What you are asked to do >> Reproduce word for word, from the entries below, the line with "[MamasLatinas.com Home] (36, 10)", the line with "[Share via Email] (93, 100)", and every line between them, and nothing more.

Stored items

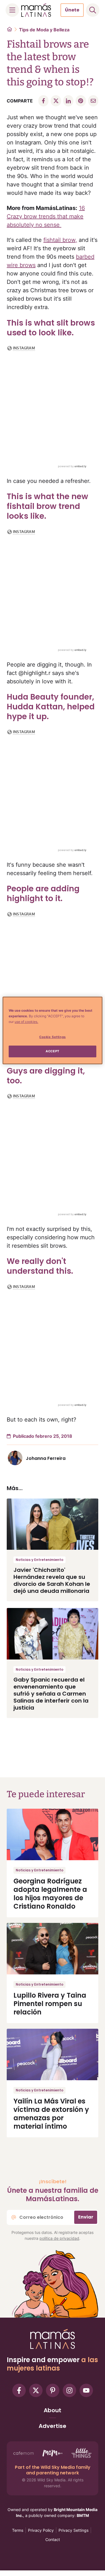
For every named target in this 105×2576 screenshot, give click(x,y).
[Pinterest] (52, 2390)
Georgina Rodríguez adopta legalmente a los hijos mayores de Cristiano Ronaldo (50, 1893)
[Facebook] (19, 2390)
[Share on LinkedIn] (68, 100)
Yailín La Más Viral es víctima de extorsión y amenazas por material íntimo (51, 2113)
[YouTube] (86, 2390)
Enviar (85, 2217)
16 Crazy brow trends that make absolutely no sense (46, 216)
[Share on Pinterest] (81, 100)
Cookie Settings (52, 1037)
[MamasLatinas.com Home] (36, 10)
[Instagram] (69, 2390)
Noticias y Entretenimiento (39, 1559)
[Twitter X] (36, 2390)
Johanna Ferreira (46, 1458)
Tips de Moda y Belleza (44, 29)
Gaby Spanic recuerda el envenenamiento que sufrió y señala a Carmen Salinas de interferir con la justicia (50, 1694)
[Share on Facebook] (43, 100)
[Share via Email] (93, 100)
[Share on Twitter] (56, 100)
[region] (52, 1030)
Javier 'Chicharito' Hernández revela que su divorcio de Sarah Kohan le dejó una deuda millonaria (51, 1580)
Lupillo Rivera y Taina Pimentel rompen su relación (49, 2004)
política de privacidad (59, 2238)
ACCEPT (52, 1051)
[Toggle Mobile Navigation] (12, 10)
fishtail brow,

Output >>
[MamasLatinas.com Home] (36, 10)
[Instagram] (69, 2390)
Noticias y Entretenimiento (39, 1559)
[Twitter X] (36, 2390)
Johanna Ferreira (46, 1458)
Tips de Moda y Belleza (44, 29)
Gaby Spanic recuerda el envenenamiento que sufrió y señala a Carmen Salinas de interferir con la justicia (50, 1694)
[Share on Facebook] (43, 100)
[Share via Email] (93, 100)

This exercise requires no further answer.